**Problem statement:**
Without the pictures, write out all the lines below exactly as they appear.

**Extracted material:**
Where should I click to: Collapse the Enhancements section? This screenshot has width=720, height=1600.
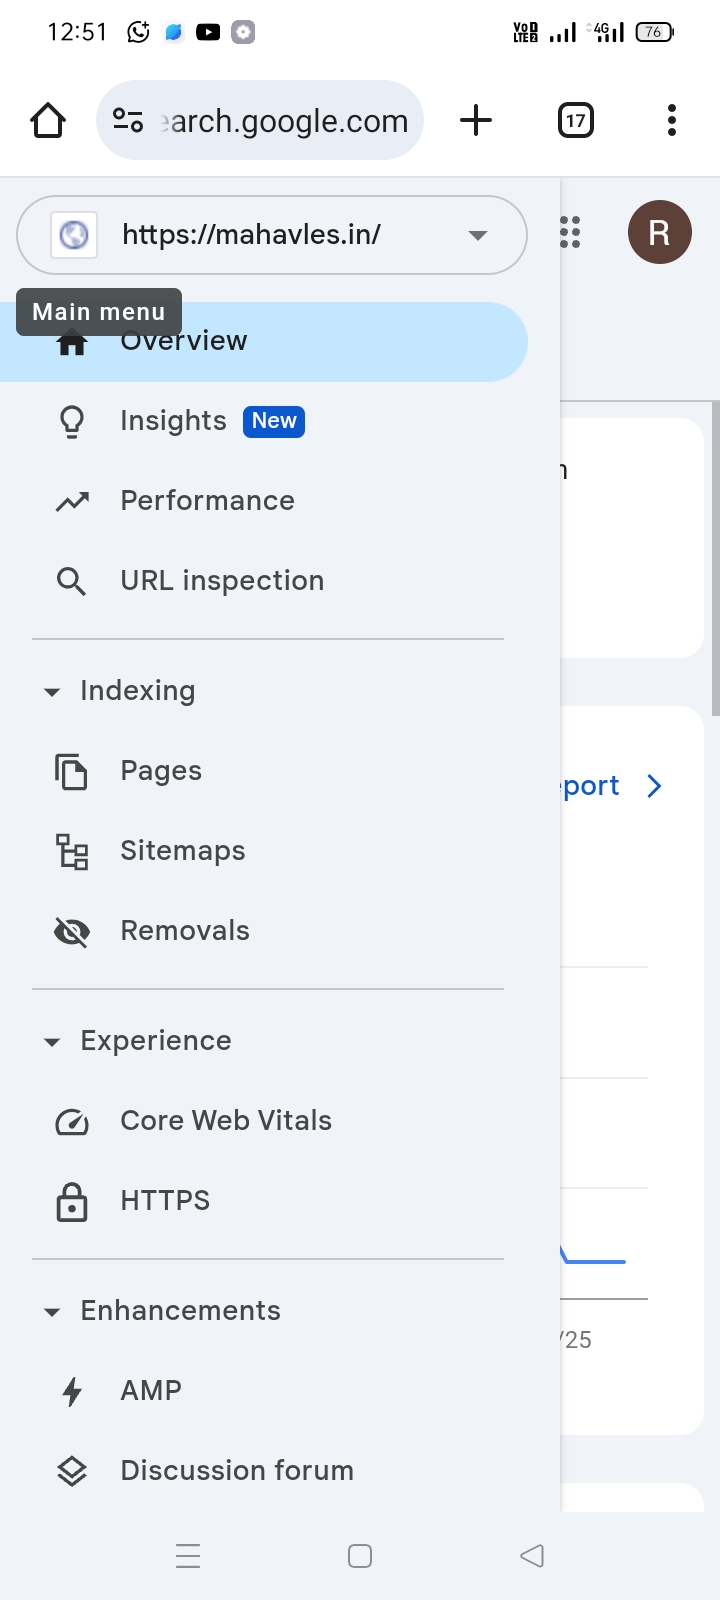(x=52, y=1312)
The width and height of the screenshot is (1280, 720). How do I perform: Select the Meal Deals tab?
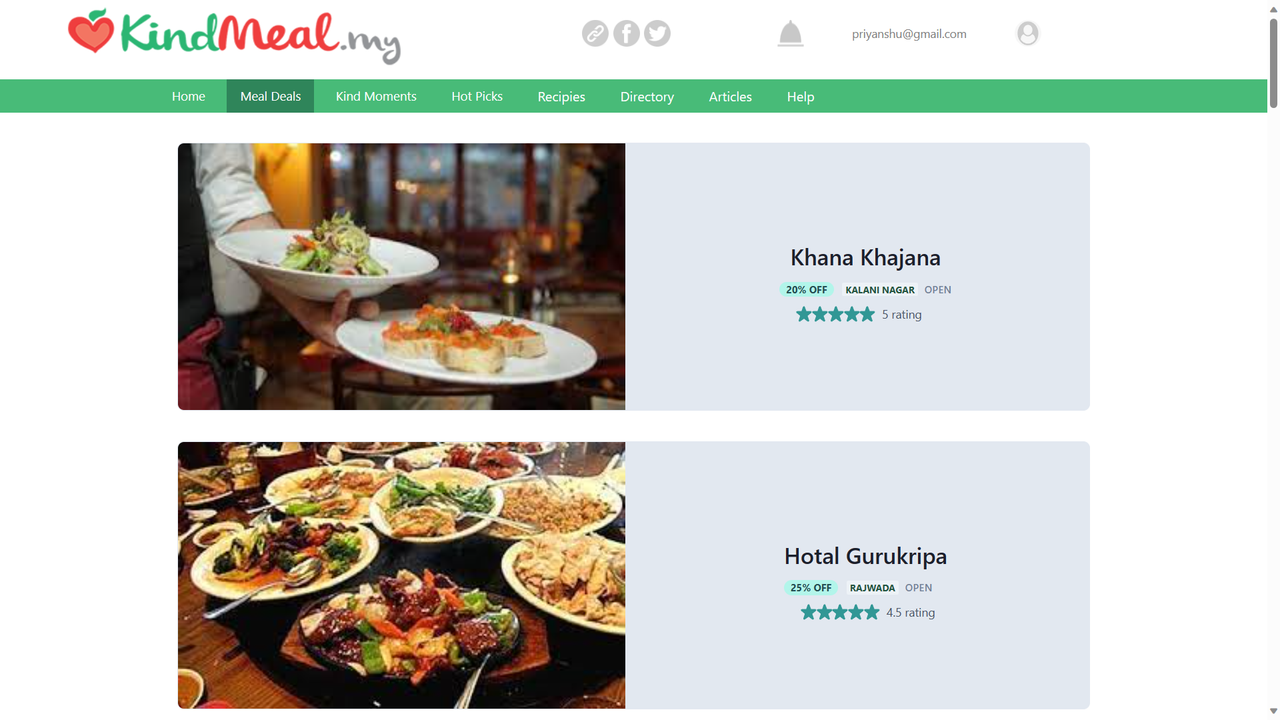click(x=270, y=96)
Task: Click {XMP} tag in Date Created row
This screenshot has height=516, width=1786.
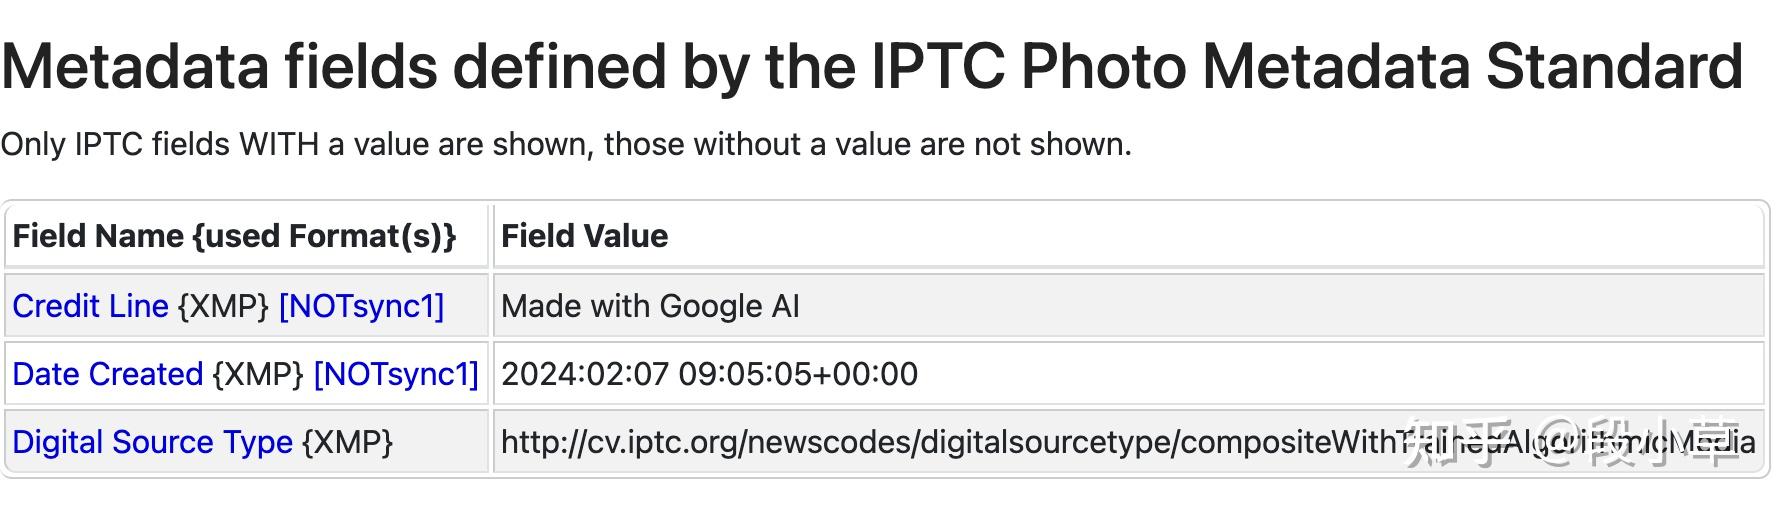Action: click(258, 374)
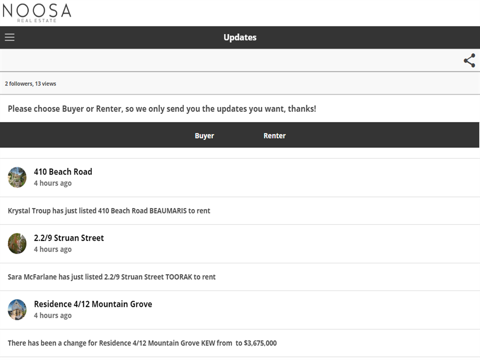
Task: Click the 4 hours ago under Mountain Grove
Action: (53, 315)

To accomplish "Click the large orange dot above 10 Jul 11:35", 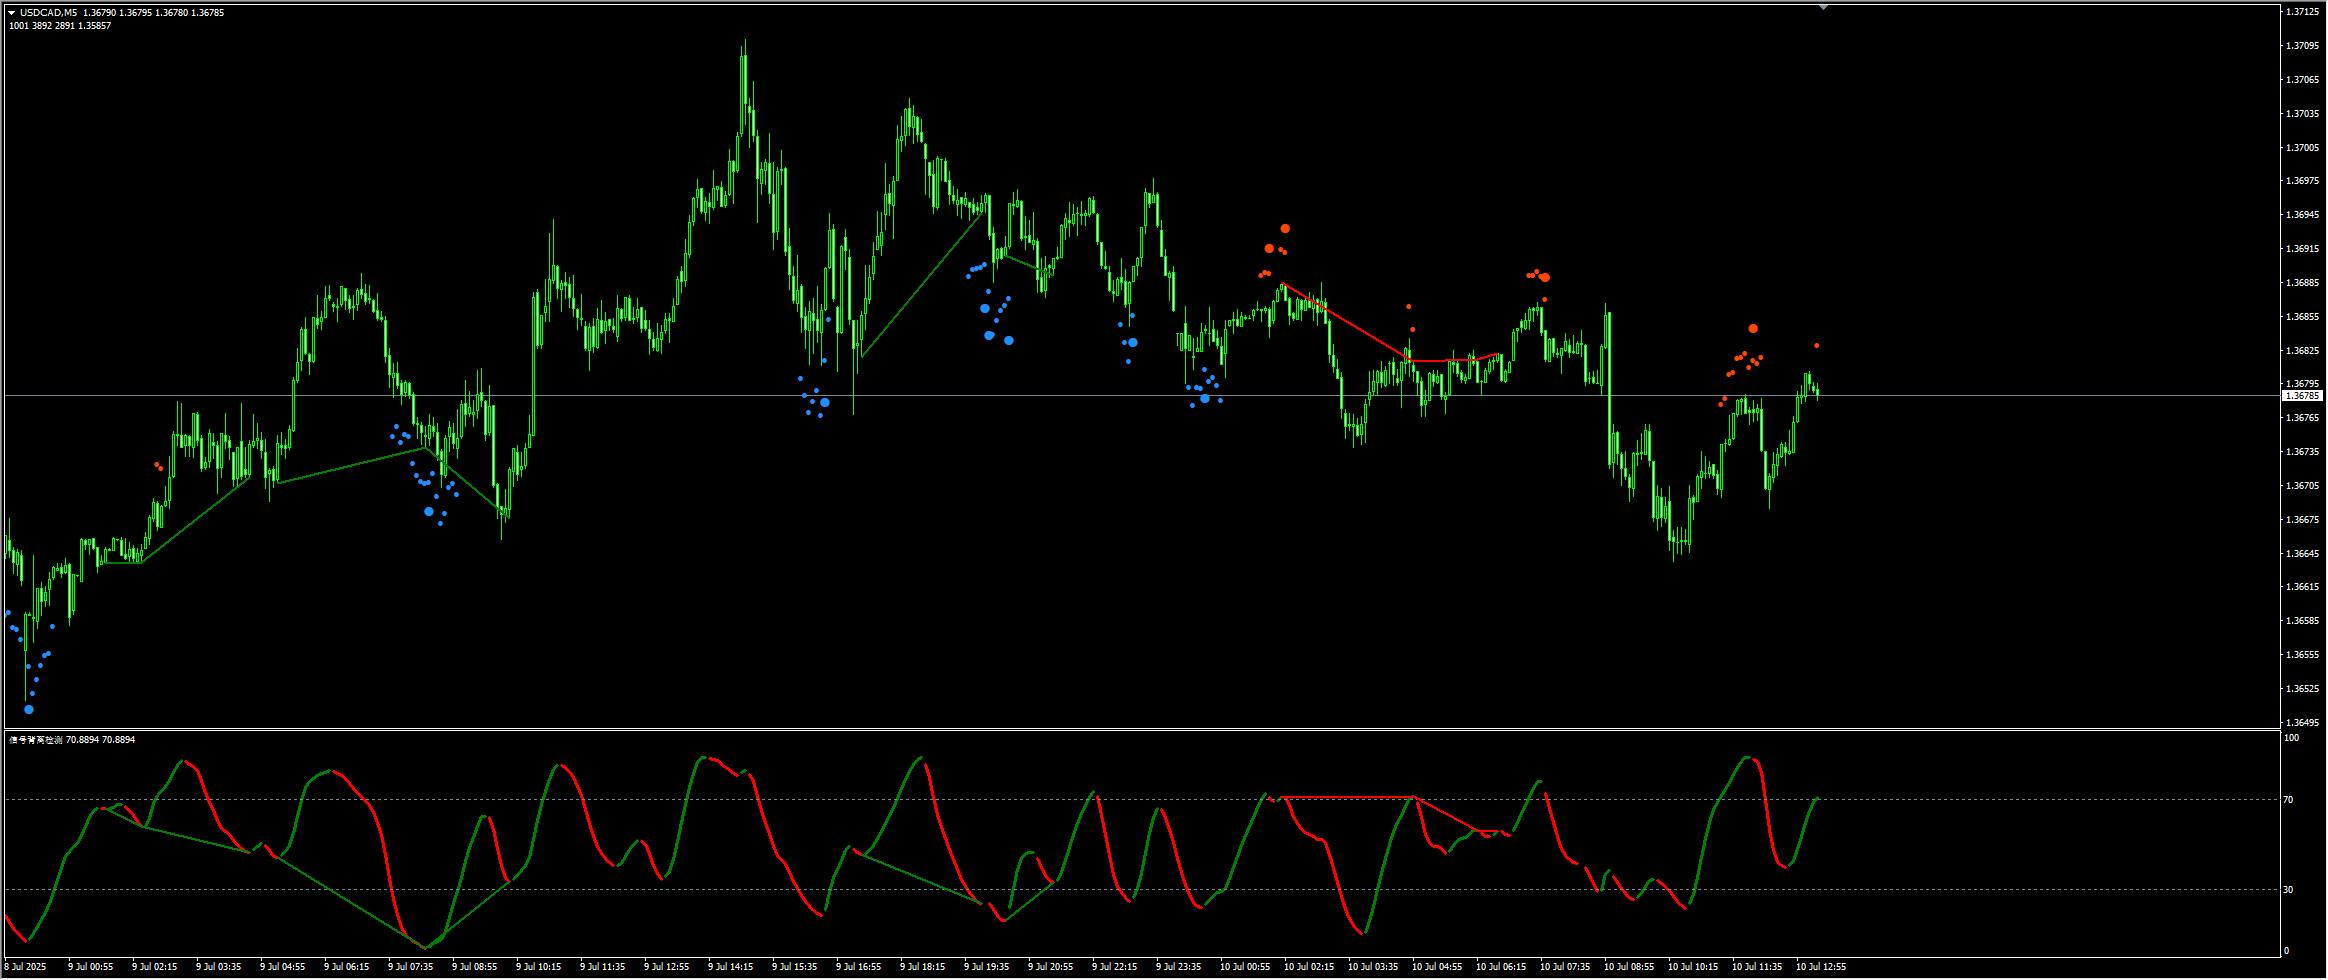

**Your solution:**
Where should I click to: Collapse the Enhancements section? This screenshot has width=720, height=1600.
(x=52, y=1312)
The width and height of the screenshot is (1280, 720). How do I perform: Select the Meal Deals tab?
click(x=270, y=96)
Task: Click {XMP} tag in Date Created row
This screenshot has height=516, width=1786.
Action: click(258, 374)
Task: Click the 4 hours ago under Mountain Grove
Action: (53, 315)

To accomplish "Click the large orange dot above 10 Jul 11:35", 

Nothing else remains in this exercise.